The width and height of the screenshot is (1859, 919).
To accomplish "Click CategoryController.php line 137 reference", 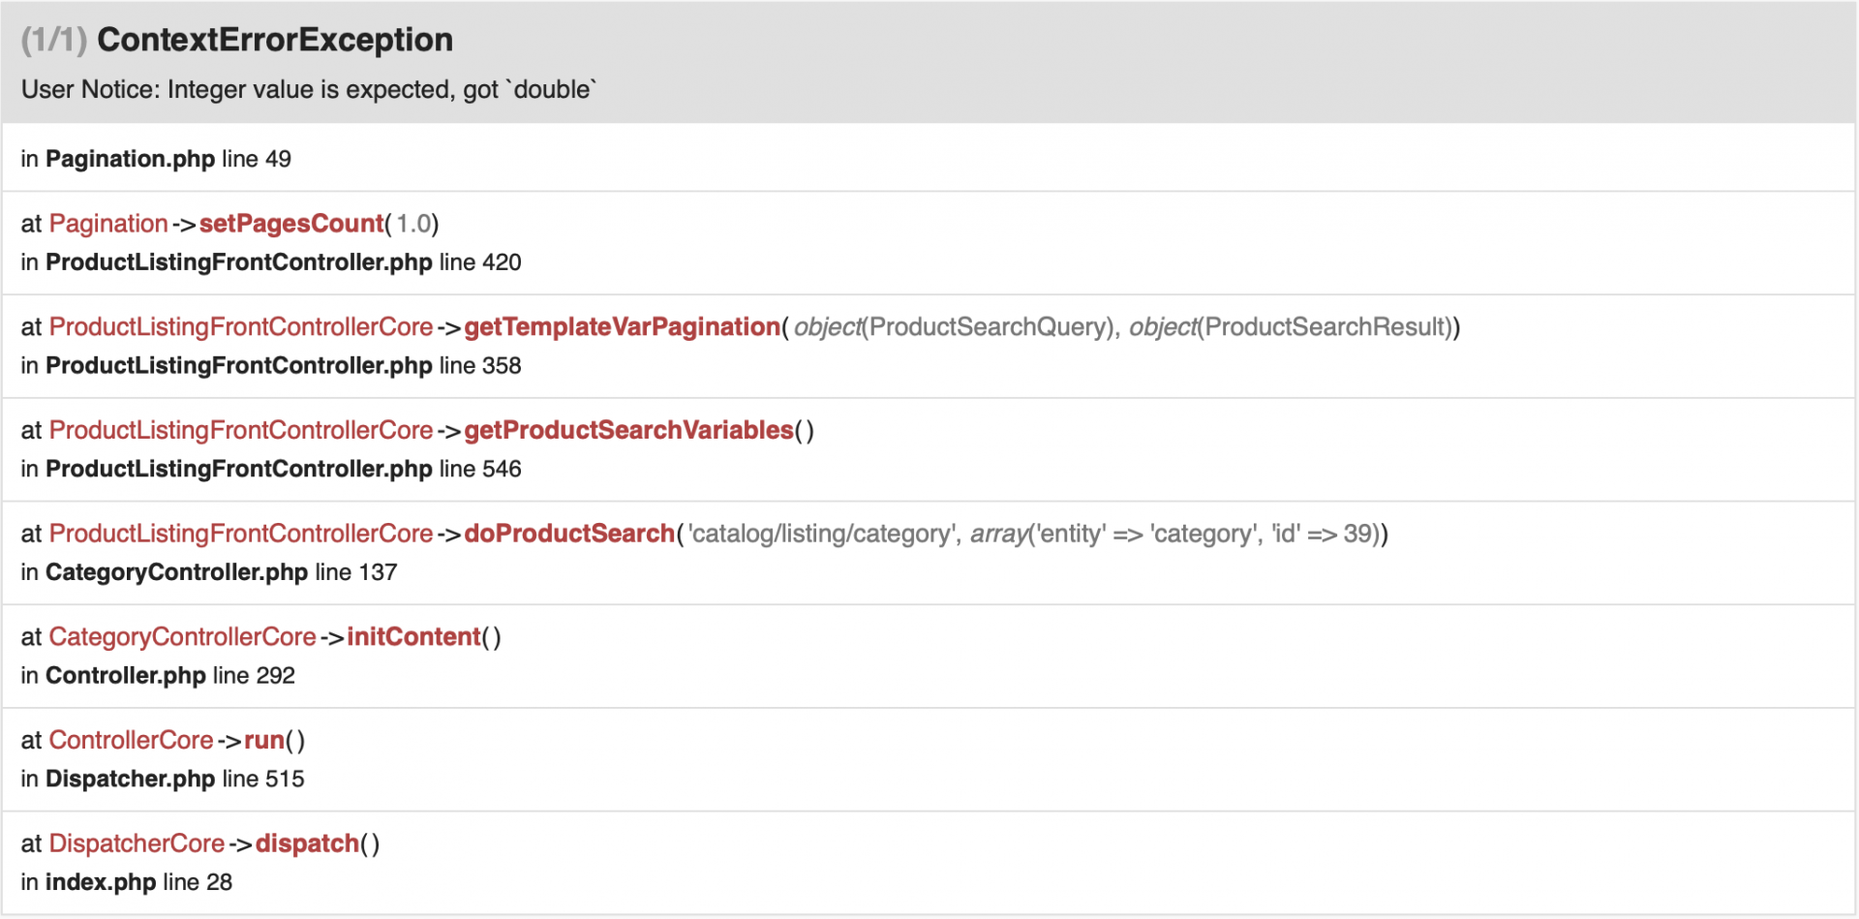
* * *
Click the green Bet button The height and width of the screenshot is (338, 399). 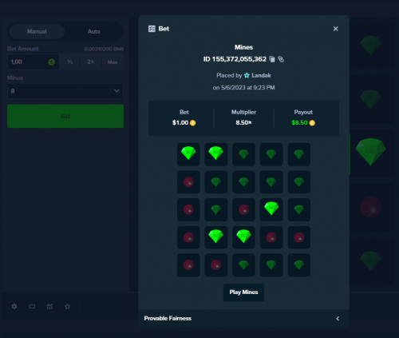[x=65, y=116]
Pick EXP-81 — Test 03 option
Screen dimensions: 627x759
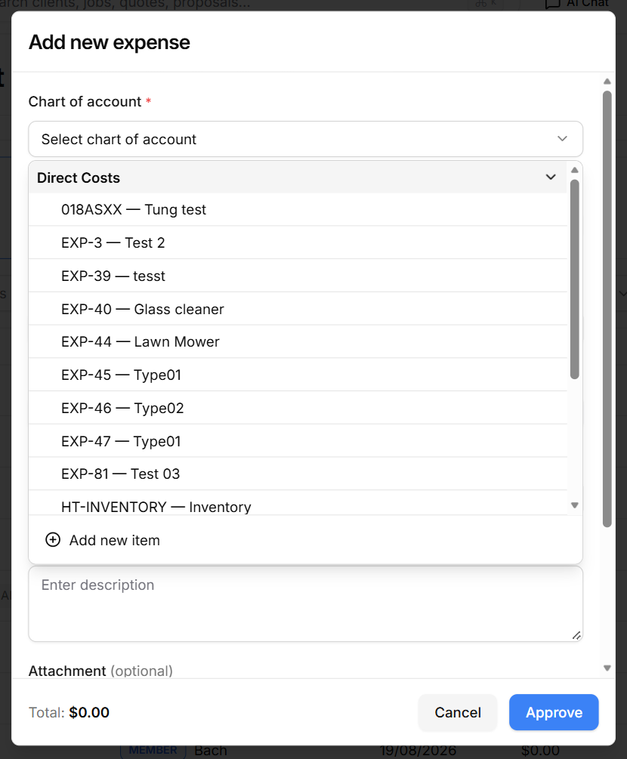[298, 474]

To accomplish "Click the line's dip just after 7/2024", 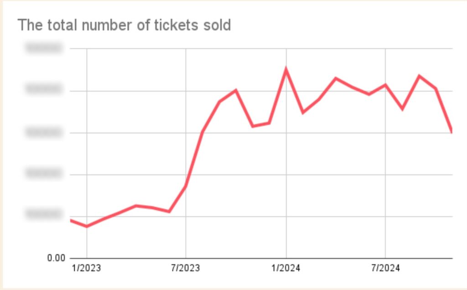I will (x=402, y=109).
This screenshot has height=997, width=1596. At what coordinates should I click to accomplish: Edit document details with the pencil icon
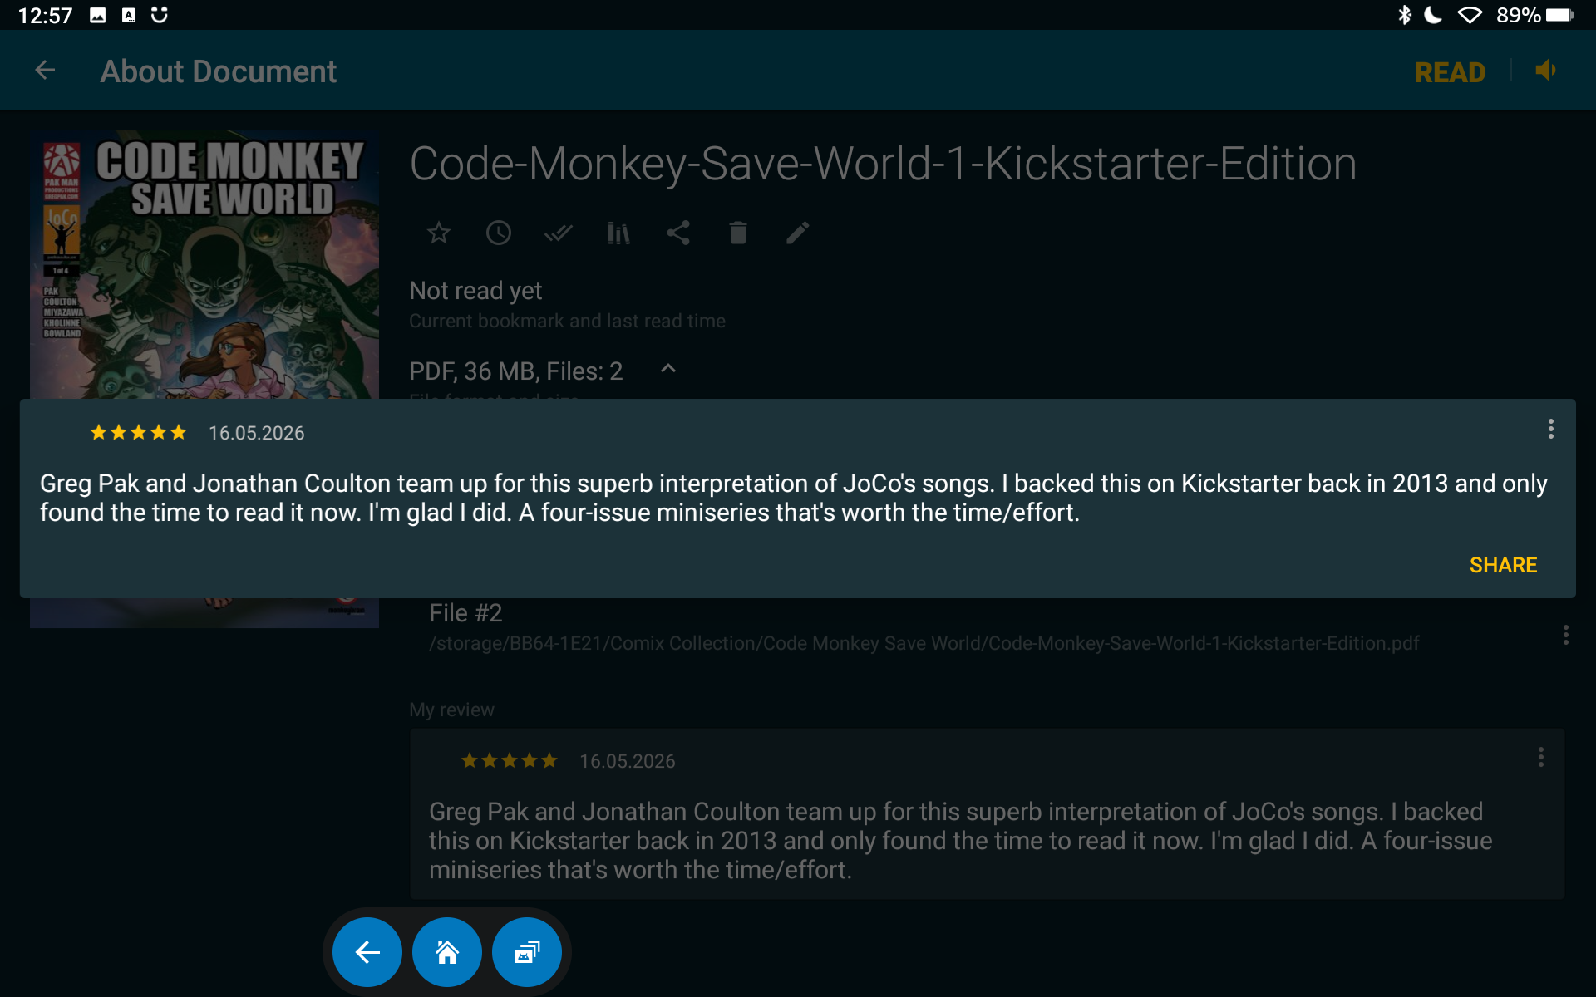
---
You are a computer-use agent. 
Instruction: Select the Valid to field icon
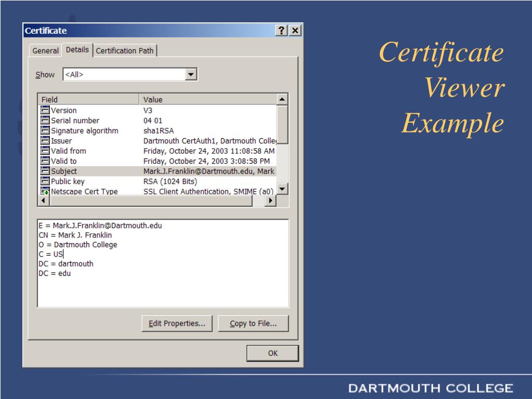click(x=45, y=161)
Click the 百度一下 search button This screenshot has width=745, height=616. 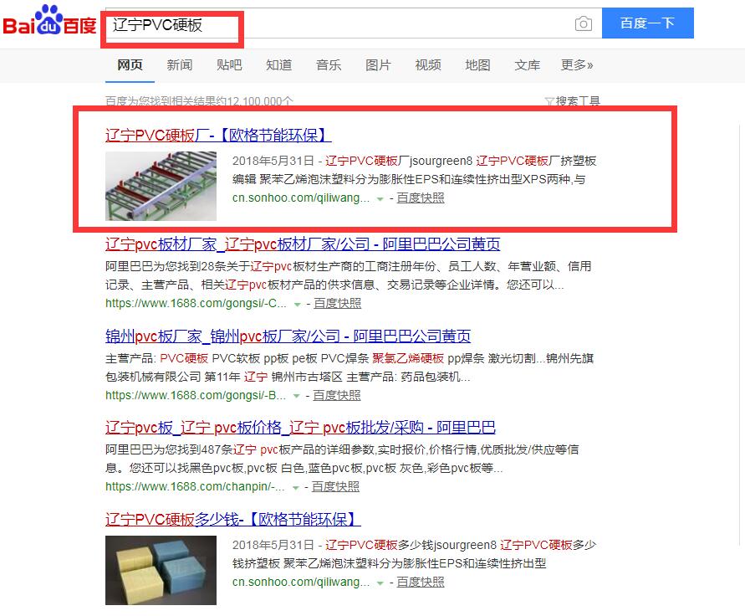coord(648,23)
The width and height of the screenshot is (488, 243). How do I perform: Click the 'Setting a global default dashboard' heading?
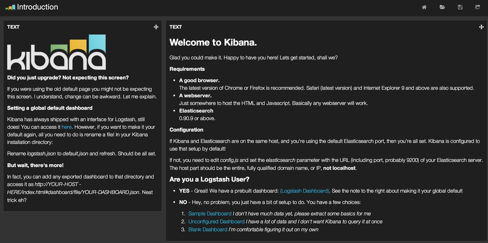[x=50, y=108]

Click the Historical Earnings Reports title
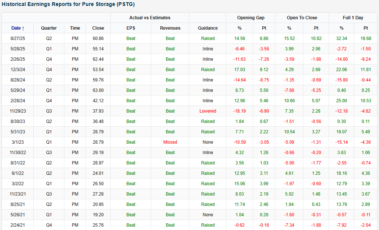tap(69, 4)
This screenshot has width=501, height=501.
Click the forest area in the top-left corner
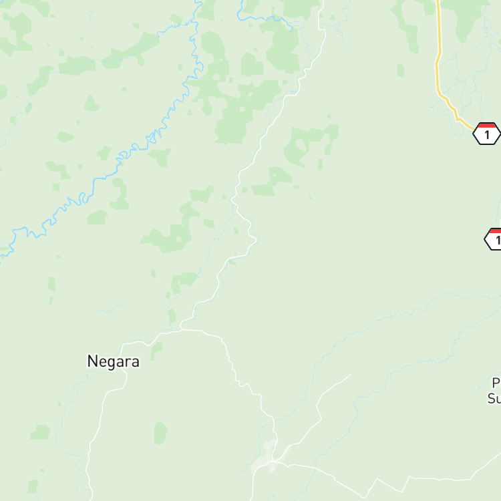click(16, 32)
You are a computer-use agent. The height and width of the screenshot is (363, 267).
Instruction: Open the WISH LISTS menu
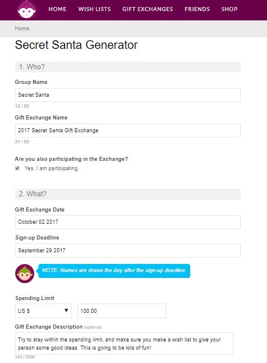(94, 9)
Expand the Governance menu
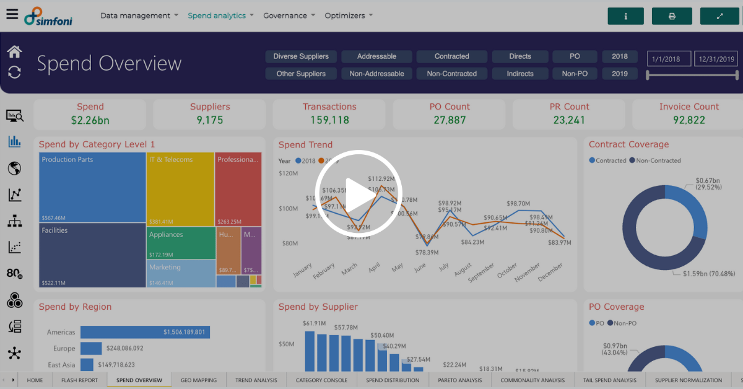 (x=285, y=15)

> Task prompt
Arrange everything in the records from the line containing "The width and height of the screenshot is (1859, 919)." down to the line containing "CategoryController.php line 137", both included, as a JSON list of strings with one string per line and blank lines skipped. Omit the pictures from the answer.

> Reply to the task
[
  "The width and height of the screenshot is (1859, 919).",
  "To accomplish \"Click CategoryController.php line 137 reference\", "
]